Collected data

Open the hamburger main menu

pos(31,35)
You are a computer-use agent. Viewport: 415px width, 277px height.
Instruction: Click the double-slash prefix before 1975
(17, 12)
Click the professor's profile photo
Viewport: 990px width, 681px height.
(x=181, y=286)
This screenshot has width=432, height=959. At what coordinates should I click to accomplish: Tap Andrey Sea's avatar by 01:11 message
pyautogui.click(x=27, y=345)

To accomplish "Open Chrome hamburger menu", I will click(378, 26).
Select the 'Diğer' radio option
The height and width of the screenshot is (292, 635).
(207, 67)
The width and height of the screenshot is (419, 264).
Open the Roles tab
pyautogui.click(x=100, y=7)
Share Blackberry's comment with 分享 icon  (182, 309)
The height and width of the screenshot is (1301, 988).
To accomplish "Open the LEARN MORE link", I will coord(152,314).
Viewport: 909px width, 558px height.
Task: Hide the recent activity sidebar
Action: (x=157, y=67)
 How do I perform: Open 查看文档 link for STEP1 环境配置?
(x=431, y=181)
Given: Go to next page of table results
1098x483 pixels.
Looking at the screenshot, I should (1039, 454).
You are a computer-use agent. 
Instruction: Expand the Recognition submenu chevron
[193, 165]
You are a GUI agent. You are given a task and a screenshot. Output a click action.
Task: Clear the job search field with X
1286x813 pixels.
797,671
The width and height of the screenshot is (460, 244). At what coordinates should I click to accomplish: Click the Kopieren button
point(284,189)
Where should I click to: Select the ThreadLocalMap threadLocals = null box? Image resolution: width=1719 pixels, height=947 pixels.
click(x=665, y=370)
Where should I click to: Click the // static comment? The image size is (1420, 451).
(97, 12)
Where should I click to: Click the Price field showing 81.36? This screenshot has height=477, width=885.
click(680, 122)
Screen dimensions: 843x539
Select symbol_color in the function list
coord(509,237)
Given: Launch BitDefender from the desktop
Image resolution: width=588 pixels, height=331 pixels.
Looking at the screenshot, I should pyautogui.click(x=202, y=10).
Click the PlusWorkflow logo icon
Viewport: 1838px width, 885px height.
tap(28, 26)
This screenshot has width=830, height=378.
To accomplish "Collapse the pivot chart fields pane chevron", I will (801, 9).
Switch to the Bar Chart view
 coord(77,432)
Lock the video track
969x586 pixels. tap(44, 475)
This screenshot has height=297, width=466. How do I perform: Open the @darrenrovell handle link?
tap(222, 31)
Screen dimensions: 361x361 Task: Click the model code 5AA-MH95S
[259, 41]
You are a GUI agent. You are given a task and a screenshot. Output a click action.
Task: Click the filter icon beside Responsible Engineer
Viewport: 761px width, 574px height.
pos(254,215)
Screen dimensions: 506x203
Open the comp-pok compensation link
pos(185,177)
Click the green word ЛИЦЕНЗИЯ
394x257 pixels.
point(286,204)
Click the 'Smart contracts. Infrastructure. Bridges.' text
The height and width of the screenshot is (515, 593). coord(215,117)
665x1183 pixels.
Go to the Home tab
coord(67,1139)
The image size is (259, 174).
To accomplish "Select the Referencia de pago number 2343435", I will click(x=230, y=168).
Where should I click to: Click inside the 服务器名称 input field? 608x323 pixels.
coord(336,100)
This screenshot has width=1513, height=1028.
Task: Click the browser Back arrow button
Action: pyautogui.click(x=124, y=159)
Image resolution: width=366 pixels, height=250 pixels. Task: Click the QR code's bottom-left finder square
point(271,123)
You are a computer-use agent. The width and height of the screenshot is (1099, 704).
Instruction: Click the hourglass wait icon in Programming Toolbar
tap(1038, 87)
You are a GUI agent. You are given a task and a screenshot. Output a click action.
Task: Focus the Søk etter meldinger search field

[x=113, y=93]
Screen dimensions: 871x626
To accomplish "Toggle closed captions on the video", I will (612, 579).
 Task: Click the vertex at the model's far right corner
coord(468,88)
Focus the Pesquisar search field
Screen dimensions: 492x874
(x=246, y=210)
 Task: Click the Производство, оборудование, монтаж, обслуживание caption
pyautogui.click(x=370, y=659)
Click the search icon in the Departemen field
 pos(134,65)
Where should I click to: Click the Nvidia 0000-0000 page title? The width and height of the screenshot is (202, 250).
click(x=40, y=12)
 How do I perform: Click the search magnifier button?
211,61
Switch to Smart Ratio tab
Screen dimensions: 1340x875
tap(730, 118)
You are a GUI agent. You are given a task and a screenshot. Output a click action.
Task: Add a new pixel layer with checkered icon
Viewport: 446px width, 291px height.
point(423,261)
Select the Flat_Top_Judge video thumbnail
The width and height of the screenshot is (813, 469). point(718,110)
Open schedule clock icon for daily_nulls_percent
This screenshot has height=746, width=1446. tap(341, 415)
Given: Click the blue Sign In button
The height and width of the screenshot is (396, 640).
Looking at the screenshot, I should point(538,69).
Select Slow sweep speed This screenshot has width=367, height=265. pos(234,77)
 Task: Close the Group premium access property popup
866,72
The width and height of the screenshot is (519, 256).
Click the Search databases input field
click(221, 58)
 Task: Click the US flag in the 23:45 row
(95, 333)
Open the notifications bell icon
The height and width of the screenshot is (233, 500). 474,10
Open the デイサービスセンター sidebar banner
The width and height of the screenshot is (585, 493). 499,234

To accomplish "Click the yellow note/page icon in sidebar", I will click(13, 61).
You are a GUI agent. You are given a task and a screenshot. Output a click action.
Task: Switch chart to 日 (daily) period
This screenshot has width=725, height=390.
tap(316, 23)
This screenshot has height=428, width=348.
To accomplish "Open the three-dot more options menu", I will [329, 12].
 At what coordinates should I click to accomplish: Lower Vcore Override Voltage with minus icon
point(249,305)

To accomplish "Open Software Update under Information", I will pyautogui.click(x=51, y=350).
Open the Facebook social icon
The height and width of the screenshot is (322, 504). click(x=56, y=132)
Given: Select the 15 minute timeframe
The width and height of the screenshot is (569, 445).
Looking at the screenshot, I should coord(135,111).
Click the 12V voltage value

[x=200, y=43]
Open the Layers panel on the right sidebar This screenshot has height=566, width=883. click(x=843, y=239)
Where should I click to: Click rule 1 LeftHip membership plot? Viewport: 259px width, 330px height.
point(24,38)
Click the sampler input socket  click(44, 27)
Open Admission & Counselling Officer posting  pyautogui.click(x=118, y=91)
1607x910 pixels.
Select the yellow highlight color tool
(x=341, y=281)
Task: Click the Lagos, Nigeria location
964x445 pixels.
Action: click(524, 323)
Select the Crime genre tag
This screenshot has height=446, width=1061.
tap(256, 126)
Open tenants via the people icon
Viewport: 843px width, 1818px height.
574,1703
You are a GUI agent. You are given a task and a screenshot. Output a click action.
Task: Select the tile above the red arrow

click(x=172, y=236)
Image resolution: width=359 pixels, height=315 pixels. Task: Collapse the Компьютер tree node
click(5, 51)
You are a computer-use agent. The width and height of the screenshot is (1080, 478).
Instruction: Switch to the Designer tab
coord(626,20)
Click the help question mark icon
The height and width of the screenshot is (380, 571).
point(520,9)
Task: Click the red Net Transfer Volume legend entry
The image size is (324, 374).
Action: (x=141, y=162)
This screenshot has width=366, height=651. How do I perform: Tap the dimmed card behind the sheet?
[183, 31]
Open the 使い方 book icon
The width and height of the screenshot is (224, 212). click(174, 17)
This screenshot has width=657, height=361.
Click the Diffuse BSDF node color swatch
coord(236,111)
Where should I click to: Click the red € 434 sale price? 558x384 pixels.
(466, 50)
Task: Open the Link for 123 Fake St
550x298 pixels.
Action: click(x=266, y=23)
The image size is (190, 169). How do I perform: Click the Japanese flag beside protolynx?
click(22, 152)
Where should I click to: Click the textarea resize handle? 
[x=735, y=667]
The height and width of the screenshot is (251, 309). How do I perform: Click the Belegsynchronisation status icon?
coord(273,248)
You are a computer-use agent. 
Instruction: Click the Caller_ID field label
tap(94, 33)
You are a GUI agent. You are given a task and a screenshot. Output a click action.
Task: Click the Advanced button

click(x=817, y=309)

• [Problem to work on] Return only the number of lines above that include "computer".

• [Solution] 5